Aydin dapati adik bungsunya itu mengangguk dengan pipi memerah malu. Tidak terbiasa mendengar namanya dipanggil tanpa embel-embel gelar oleh orang lain selain keluarga. Adiknya itu selalu memperingatkan para pengawal dan pelayan untuk tidak memanggilnya sebagai 'tuan putri' atau menyebut namanya diiringi panggilan 'nona'. Ia ingin setiap orang yang bekerja untuknya bersikap selayaknya seorang teman atau menganggapnya sebagai seorang adik yang patut dijaga. Namun, kebanyakan orang enggan melakukan hal tersebut. Tindakan Rana barusan jelas membuat Arnita sedikit merasa senang.
"Luka lo nggak cuman di wajah sama tangan kan?"
Bibir Rana terkunci, menatap Aydin untuk waktu yang cukup lama sebelum akhirnya mengangguk kecil. Membenarkan dugaan yang disampaikan sang Maharaja. Tau kalau tidak ada gunanya juga ia berbohong pada laki-laki itu. "Dua atau tiga hari juga sembuh. Justru kondisi gue lebih baik dibanding pengawal lain."
"Gue mau minta tolong," ucap Aydin berbisik setelah memastikan adiknya berada dalam jarak cukup aman hingga tak bisa mendengar pembicaraan mereka. "Tim penyelidik yang dibentuk ayah gue dulu, nggak pernah berhasil mengungkap siapa dan apa motif dari kelompok Mawar Berduri. Jadi gue mau lo selidikin itu diam-diam."
Sebuah plakat akrilik seukuran telapak tangan berukir simbol kerajaan berwarna merah berpadu putih, Aydin letakkan di tangan Rana. Gadis itu tau betul plakat apa itu. Sebuah tanda yang diberikan seorang maharaja ketika mereka memberi akses penuh seseorang akan segala arsip dan tempat yang ada di seluruh negeri. Itu artinya, Rana bisa menembus setiap tempat dan mencari informasi apapun tanpa dihalangi siapapun. Ia melirik Aydin yang entah kenapa terlihat resah.

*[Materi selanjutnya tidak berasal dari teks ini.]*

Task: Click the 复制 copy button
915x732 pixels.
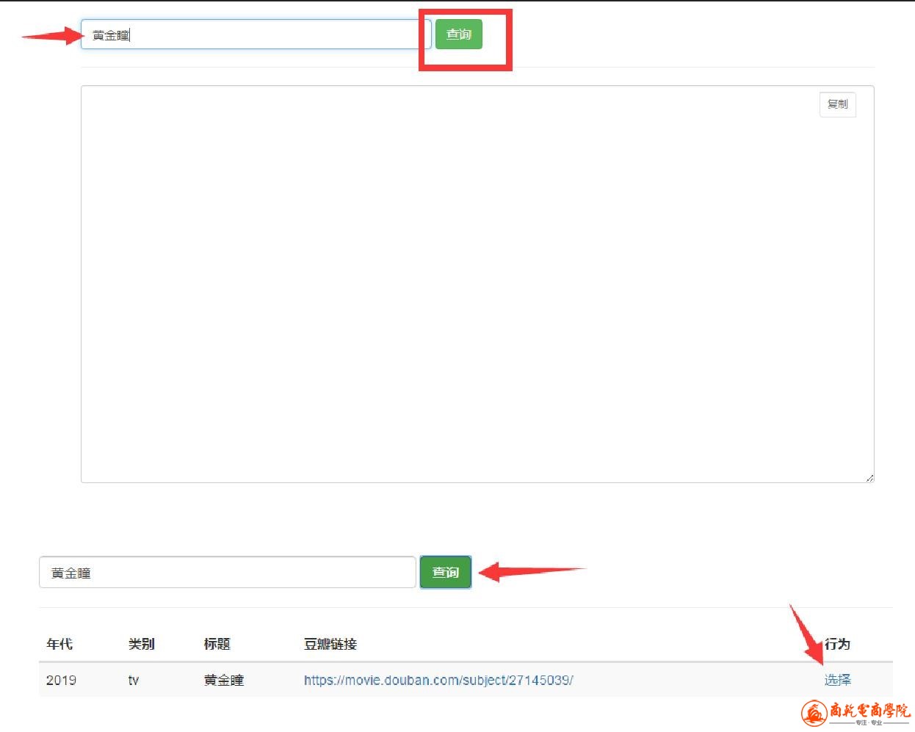Action: (837, 104)
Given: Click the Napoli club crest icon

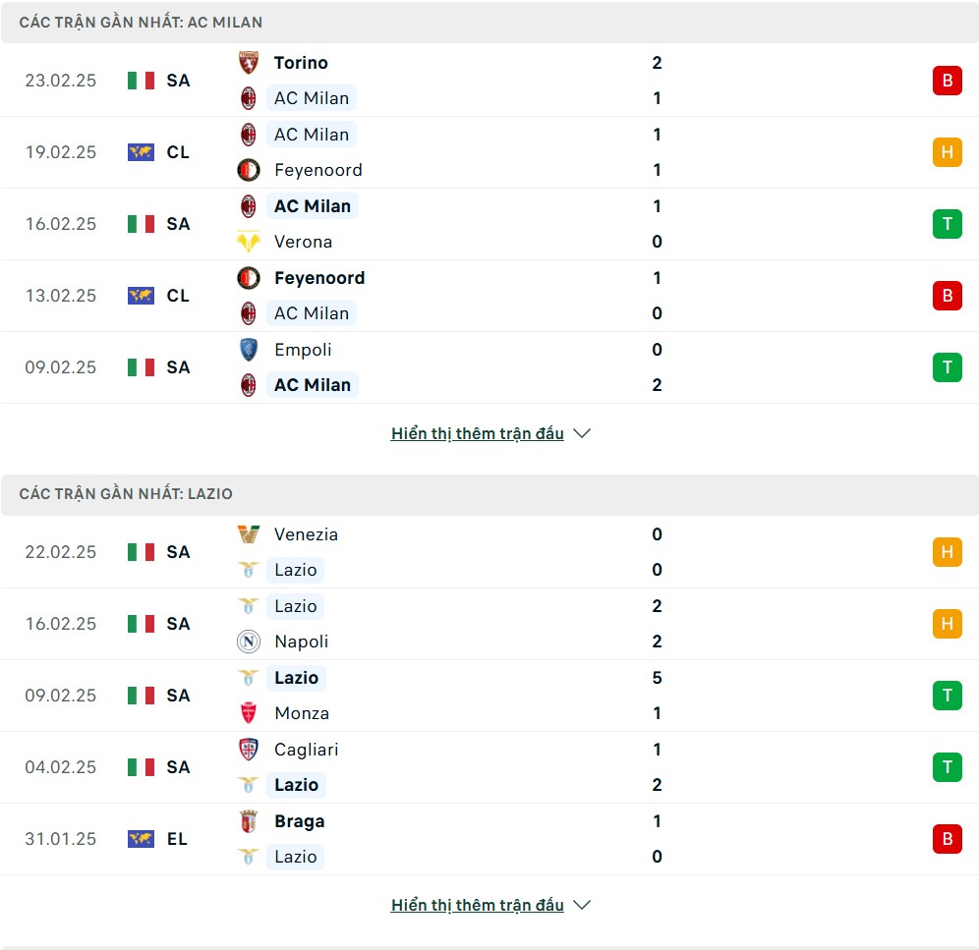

"Untuk saat ini gue cuman bisa percaya sama lo. Jadi bentuk sendiri tim lo, dan tolong bawa semua informasi soal Mawar Berduri yang bisa lo kumpulin." Aydin menahan napas, entah kenapa merasa berat mengatakan kalimatnya.
"Entah kenapa gue merasa, orang di dalam istana berkaitan dengan kejadian ini."